# [Given exercise]
Rewrite the records starting at the line with "You are a computer-use agent. Image" and ending at the line with "click(x=527, y=157)", including both of those lines and everything between them, shifting every coordinate in the answers by adding 149 to it.

Word and element pointing entries
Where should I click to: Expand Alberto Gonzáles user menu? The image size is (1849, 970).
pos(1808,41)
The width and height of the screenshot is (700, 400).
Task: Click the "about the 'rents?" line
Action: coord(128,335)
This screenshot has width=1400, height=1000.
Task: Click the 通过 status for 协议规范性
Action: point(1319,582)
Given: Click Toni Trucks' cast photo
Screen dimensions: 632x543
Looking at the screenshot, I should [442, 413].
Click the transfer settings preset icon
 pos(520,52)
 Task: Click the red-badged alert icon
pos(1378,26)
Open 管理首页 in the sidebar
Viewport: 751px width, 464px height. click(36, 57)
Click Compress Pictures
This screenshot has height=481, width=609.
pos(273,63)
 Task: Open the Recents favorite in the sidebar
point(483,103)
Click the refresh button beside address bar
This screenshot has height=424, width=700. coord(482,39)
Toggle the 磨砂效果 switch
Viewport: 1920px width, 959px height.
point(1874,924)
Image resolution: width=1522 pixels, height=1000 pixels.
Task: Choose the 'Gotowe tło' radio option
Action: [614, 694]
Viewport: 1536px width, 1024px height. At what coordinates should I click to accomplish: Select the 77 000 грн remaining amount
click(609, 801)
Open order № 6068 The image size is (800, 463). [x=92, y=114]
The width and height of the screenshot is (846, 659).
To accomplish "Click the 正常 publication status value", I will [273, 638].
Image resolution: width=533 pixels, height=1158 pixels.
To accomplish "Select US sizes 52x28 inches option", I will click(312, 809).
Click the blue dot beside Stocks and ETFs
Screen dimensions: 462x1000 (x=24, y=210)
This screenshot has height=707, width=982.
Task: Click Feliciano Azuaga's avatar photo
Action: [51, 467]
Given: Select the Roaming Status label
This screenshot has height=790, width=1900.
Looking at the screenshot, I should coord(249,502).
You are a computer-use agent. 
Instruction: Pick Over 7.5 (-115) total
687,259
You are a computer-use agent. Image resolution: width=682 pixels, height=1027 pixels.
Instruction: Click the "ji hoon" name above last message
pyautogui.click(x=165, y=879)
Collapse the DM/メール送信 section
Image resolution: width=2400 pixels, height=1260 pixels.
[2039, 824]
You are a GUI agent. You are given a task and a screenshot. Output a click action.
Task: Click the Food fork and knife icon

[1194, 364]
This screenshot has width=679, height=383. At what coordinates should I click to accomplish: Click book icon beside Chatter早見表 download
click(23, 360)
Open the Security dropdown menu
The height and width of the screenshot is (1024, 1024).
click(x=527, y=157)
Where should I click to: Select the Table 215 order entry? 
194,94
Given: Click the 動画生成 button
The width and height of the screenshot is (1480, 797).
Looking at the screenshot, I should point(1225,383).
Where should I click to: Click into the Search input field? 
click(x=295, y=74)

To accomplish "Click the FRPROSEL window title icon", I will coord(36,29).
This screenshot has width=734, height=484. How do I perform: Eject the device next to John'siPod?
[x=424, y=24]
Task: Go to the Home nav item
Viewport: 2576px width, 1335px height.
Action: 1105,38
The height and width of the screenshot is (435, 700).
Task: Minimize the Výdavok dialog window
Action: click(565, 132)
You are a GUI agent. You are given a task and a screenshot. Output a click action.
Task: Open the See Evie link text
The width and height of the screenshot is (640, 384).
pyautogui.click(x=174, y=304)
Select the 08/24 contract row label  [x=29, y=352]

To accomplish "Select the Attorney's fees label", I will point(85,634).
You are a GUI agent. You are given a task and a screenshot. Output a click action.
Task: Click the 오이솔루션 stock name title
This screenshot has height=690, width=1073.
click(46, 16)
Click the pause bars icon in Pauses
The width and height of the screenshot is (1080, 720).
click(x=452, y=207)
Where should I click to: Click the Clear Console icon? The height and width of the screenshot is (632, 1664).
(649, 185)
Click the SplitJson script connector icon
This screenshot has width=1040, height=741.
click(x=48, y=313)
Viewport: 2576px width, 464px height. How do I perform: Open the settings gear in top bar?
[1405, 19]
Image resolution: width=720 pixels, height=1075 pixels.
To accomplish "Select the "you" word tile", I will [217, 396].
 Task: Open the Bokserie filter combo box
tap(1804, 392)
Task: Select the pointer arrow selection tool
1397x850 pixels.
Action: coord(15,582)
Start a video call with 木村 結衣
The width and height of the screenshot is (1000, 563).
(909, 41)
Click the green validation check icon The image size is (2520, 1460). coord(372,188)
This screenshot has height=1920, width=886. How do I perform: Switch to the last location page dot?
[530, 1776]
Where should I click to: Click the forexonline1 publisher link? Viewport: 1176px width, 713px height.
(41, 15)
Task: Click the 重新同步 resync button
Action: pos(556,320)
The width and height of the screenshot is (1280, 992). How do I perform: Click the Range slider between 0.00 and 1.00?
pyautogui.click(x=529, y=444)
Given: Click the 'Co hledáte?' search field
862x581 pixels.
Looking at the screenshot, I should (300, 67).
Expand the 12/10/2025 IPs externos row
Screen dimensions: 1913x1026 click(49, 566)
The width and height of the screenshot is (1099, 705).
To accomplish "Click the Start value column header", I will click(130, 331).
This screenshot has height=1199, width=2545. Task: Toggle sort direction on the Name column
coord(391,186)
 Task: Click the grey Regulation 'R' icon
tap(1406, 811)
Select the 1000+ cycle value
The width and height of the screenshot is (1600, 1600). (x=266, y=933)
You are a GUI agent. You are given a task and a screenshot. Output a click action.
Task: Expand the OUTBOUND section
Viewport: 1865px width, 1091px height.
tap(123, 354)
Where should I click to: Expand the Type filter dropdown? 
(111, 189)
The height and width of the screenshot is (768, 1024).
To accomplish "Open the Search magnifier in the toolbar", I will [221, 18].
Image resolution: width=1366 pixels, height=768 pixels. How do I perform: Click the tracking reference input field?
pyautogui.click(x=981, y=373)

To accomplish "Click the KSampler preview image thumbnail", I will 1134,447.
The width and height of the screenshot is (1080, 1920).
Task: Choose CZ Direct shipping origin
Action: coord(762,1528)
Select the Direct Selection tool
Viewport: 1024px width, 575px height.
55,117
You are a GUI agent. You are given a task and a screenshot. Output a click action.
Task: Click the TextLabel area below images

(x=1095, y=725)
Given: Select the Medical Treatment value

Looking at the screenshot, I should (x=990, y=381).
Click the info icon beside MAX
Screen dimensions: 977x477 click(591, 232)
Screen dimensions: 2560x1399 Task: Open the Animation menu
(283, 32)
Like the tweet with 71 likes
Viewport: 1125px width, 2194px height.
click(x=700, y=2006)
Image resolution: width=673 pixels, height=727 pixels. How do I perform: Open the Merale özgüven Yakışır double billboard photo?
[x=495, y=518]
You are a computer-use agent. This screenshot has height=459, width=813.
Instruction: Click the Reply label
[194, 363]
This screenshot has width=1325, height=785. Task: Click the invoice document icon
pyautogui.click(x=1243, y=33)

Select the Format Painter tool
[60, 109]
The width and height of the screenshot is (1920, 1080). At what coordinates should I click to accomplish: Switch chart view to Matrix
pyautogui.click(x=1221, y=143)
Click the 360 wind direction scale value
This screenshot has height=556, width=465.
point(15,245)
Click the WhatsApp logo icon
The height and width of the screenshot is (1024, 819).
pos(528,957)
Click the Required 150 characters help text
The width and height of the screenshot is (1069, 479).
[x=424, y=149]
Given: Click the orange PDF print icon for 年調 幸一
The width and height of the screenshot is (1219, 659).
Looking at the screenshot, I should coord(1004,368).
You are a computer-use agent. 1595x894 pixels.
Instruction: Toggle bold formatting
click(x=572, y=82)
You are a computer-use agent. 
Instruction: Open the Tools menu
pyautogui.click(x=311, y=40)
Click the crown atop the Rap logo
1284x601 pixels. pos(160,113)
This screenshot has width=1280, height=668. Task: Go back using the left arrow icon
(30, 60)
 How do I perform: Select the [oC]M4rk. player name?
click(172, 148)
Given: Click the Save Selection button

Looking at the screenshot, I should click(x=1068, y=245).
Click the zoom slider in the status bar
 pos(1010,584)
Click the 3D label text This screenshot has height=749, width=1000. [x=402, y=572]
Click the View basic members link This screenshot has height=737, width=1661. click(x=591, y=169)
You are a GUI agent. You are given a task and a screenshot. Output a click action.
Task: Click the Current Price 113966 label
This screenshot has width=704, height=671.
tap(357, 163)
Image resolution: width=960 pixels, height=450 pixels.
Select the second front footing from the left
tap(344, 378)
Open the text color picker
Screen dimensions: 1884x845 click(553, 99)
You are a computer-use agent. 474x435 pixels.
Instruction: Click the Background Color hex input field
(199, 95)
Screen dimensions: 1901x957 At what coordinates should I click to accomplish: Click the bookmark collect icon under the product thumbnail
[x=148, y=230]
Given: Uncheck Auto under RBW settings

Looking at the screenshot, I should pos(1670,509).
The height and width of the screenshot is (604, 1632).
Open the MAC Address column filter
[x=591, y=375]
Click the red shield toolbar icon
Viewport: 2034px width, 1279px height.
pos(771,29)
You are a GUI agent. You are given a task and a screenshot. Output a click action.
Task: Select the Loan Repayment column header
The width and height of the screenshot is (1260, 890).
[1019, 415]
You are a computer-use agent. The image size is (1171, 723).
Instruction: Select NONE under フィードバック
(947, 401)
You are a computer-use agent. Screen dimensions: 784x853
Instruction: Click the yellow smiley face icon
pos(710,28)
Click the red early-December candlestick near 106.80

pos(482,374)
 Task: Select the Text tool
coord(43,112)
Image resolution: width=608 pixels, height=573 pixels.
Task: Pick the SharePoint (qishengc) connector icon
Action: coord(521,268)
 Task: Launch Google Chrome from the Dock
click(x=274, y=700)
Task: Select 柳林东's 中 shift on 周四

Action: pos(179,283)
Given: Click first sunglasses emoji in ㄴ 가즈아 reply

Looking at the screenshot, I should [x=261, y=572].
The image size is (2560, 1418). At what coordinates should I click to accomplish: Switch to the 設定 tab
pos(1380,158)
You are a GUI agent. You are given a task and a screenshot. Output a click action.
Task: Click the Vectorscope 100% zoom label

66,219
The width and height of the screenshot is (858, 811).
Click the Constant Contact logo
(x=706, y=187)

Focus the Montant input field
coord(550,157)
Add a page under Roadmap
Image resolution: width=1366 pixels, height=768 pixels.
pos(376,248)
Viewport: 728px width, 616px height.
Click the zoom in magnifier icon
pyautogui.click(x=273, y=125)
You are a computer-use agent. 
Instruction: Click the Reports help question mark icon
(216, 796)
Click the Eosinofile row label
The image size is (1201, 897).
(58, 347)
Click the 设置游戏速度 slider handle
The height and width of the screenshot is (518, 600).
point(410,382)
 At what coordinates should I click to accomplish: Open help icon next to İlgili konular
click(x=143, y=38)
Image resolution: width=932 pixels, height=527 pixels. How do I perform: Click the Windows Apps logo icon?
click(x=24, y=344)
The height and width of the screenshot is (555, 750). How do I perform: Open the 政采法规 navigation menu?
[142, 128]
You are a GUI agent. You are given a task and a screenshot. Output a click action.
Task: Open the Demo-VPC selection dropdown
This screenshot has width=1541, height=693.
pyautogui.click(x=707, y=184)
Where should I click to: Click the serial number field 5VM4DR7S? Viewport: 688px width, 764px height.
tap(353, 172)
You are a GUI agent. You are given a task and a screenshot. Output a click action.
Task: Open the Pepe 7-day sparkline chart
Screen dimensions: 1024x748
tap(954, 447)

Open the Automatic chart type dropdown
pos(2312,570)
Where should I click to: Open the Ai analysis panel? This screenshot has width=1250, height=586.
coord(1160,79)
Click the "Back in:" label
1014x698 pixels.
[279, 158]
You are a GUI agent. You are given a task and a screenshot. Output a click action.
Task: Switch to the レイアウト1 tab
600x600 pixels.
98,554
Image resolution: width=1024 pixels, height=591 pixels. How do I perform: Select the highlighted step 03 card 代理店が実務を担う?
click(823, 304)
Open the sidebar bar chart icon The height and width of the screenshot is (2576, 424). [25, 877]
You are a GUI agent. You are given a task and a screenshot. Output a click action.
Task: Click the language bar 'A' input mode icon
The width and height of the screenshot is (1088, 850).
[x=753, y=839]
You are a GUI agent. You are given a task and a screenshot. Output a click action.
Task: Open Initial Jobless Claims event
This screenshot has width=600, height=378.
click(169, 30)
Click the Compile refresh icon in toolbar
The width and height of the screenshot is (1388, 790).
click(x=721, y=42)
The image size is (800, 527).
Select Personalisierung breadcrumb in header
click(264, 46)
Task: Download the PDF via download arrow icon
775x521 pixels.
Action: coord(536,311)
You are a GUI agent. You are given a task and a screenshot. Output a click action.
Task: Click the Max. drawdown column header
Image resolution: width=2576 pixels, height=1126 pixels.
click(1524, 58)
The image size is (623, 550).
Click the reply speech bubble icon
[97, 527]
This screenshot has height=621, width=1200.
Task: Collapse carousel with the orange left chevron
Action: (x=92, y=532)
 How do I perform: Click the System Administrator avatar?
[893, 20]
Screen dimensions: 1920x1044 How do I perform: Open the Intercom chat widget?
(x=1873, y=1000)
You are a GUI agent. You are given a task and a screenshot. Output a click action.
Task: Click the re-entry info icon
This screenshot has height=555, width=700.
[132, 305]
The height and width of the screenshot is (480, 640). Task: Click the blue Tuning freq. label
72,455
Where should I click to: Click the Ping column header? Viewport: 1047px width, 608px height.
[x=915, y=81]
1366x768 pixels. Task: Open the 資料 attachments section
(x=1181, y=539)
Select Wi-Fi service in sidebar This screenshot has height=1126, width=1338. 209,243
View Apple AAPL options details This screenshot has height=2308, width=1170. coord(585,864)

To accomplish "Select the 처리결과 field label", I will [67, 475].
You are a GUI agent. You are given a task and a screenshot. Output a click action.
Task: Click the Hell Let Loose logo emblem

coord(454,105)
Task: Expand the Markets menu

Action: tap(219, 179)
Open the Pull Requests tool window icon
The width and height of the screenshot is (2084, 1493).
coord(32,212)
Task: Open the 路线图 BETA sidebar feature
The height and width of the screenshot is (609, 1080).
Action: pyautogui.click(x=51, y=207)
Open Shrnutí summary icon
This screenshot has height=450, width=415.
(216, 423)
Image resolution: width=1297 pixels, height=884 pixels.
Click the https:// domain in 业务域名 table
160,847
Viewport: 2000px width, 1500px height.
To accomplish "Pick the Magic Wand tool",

# [Written response]
You are a computer-use agent. Image resolution: width=682 pixels, height=1027 pixels.
Instruction: Click the "ji hoon" name above last message
pyautogui.click(x=314, y=1028)
Collapse the DM/メール送信 section
Image resolution: width=2400 pixels, height=1260 pixels.
[2188, 973]
You are a GUI agent. You are given a task and a screenshot. Output a click action.
Task: Click the Food fork and knife icon

[1343, 513]
This screenshot has width=679, height=383. At what coordinates should I click to accomplish: Click book icon beside Chatter早見表 download
click(172, 509)
Open the Security dropdown menu
The height and width of the screenshot is (1024, 1024).
click(x=676, y=306)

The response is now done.